Note that the points of the first quadrant on the line \(x=\sqrt{2}y\) are precisely the points corresponding to pairs \((d,l)\) where \(d\) is the diagonal of a square and \(l\) is its side. Indeed, that happens if and only if \(d=\sqrt{2}l\), with \(d,l>0\). So, starting with an arbitrary square, and applying the construction procedure of new squares used in the proof of incommensurability, we obtain a sequence of points in the first quadrant on the line \(x=\sqrt{2}y\) corresponding to ordered pairs of lengths of diagonals and sides of those squares. Will these be the only points for which the successive iterates always stay in the first quadrant?

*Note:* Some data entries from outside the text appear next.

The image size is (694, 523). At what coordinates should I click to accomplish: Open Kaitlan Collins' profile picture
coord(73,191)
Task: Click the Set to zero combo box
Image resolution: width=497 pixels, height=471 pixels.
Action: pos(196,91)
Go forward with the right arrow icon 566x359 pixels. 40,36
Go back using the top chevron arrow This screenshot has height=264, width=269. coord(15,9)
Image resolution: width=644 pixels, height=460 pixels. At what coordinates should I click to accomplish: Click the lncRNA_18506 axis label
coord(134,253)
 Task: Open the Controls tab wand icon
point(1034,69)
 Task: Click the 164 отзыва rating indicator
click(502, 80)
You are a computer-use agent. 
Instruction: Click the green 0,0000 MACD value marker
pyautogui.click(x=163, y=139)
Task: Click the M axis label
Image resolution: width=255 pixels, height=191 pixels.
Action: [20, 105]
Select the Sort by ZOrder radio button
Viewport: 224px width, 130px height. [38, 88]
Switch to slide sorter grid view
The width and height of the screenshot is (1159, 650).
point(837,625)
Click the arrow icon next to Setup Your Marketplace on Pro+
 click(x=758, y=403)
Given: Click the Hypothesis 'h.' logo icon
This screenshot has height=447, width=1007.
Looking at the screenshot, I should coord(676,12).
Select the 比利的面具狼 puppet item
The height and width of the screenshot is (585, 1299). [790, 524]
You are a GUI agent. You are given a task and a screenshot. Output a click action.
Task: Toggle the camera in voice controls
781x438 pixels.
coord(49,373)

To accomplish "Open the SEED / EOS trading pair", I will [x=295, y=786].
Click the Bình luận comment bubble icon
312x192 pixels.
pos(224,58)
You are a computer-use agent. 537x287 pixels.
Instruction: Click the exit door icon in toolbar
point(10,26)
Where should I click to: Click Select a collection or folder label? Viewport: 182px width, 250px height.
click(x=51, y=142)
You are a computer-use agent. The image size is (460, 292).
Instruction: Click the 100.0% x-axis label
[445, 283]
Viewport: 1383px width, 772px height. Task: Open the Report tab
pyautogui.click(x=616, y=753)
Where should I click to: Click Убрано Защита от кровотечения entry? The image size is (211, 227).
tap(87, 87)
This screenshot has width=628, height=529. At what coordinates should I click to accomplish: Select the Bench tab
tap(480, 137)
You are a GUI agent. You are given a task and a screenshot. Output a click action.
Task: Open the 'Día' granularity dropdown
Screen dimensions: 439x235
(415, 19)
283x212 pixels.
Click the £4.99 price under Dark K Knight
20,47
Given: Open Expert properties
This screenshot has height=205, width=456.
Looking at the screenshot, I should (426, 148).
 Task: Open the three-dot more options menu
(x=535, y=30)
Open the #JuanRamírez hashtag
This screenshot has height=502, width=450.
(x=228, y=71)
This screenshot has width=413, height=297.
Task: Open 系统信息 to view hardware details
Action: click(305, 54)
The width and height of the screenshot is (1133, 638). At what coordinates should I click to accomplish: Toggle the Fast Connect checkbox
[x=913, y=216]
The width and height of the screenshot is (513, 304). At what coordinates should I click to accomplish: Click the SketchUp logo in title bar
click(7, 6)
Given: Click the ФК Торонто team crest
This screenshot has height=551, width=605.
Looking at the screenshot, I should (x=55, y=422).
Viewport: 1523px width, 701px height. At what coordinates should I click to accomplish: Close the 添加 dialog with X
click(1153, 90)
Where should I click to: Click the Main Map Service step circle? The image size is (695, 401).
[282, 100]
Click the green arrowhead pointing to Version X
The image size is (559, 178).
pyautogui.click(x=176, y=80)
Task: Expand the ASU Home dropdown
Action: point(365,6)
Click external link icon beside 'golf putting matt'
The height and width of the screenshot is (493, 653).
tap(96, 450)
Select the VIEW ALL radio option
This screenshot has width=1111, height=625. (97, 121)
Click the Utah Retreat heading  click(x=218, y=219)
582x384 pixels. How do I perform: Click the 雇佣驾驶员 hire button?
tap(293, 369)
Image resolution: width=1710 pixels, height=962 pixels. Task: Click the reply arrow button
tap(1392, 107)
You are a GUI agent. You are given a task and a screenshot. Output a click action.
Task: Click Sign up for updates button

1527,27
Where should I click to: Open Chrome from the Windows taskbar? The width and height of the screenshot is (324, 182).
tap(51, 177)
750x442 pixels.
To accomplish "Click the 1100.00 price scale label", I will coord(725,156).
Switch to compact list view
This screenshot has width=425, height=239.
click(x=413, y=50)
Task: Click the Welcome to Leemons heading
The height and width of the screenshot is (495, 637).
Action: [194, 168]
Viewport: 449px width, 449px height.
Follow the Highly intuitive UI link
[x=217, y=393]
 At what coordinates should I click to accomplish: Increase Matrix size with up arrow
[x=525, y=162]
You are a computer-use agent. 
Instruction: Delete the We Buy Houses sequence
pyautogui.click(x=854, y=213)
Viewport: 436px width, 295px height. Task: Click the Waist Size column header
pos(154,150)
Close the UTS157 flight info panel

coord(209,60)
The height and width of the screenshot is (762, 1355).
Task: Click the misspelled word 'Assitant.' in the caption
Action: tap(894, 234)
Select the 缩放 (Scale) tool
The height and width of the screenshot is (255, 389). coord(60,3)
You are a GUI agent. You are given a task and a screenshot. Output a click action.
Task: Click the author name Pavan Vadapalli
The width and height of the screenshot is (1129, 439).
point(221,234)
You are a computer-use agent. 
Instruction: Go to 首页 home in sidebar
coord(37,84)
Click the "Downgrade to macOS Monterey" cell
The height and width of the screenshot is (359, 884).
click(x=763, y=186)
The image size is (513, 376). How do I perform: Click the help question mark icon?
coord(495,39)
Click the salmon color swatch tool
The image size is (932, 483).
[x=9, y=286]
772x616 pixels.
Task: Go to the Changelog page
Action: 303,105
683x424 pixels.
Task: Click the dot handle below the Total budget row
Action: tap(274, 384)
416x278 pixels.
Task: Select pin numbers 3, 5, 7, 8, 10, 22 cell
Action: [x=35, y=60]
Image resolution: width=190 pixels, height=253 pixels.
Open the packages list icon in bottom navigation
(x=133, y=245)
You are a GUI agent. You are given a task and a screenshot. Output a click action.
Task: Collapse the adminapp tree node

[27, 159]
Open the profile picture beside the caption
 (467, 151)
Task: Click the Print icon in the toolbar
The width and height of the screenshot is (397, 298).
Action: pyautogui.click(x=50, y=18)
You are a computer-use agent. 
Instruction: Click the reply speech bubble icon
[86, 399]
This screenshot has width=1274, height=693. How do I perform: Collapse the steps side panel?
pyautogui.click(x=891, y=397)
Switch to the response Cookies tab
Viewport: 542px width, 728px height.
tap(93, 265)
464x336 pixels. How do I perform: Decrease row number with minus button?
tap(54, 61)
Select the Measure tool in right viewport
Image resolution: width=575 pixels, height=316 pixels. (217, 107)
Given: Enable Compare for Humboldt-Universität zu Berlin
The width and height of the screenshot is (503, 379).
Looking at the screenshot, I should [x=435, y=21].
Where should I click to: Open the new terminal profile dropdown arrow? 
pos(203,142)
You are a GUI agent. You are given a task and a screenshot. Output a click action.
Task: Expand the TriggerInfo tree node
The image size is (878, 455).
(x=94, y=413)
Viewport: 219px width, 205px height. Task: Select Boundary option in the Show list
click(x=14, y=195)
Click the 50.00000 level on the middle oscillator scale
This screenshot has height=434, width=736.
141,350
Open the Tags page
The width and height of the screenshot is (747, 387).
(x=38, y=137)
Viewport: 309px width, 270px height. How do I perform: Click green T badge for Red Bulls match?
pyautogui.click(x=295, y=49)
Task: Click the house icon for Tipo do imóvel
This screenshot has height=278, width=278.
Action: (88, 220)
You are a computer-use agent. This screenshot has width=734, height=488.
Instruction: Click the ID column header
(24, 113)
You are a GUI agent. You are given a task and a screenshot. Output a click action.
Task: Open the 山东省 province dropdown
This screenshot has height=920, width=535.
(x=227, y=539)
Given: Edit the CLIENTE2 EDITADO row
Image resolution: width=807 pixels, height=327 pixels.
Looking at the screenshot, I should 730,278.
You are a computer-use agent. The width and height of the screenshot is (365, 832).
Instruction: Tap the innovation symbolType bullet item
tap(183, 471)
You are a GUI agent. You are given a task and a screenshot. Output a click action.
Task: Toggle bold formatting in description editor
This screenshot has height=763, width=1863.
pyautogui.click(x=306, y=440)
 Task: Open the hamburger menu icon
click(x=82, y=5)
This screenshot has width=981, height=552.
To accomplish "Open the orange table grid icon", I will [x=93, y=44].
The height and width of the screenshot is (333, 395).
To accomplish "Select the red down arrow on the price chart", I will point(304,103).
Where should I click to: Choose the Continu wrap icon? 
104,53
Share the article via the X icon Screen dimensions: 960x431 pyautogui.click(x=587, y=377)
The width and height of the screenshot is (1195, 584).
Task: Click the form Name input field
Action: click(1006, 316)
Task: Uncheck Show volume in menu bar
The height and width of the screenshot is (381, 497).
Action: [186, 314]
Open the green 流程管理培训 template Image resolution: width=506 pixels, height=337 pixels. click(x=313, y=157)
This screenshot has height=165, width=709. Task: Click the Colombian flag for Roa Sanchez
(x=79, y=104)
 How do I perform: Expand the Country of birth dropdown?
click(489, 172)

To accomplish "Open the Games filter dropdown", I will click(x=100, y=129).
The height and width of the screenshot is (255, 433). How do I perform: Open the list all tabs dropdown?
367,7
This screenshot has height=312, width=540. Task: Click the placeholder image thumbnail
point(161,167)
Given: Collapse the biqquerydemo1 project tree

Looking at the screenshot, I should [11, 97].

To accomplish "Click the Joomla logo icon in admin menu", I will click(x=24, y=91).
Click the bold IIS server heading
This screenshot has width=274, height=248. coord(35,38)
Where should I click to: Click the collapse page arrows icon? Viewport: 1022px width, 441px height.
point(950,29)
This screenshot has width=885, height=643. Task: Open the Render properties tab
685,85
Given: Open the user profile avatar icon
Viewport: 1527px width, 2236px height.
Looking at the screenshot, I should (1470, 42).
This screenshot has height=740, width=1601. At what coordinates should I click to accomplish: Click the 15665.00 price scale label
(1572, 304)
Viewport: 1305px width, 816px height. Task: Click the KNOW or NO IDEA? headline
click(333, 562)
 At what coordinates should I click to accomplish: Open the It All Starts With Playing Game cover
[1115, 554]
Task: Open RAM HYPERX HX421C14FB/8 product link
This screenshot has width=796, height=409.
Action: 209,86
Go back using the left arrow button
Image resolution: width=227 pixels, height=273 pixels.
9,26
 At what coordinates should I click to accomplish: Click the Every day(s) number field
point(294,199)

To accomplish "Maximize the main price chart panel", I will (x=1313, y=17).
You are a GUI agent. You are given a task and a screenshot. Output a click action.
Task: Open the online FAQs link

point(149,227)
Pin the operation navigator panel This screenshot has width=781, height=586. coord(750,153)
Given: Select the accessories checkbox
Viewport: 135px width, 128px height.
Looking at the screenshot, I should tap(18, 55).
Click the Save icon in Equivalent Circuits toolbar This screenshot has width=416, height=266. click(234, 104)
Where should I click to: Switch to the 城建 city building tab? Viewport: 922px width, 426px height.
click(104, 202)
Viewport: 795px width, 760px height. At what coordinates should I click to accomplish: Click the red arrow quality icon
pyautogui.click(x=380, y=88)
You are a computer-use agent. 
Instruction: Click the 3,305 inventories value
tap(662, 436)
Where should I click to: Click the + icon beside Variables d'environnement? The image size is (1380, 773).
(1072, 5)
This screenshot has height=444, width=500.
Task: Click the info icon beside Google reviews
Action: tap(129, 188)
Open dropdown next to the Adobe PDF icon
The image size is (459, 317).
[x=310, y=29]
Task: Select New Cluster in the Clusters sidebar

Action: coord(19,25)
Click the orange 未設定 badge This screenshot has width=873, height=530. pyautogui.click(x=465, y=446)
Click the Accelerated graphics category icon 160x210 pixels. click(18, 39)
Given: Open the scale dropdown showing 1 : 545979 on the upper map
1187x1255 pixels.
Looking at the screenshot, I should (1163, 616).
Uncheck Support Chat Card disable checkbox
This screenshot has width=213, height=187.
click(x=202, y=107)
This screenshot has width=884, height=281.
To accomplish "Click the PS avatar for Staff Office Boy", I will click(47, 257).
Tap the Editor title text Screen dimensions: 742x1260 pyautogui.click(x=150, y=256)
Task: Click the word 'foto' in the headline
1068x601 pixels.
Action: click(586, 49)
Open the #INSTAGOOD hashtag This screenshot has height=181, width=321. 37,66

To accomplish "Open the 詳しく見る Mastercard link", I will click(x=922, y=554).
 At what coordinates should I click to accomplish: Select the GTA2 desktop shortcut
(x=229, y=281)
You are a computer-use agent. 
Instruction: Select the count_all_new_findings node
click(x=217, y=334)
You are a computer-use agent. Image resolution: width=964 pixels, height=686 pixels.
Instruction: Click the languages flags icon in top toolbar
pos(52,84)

The app below seems to suggest so. For each value of \(n\), the grey area represents the set of points for which at least the first \(n\) iterates stay in the first quadrant. Increasing the value of \(n\), we can see that the grey area gets smaller and smaller, which suggests that only the points in the first quadrant belonging to the line \(x=\sqrt{2}y\) lie in the grey area for all values of \(n\) (note that the points whose successive iterates always stay in the first quadrant are precisely those that belong to the grey area for all values of \(n\)).

Instructions:
Click on the red dot to change the initial point; you can also choose if you want to see the lines joining the iterates shown in the graphic, restrict the initial point to the points inside the grey area, change the value of \(n\) corresponding to the grey area or change the regular polygon on whose geometric proof of incommensurability this dynamic process is based.

Why does this happen?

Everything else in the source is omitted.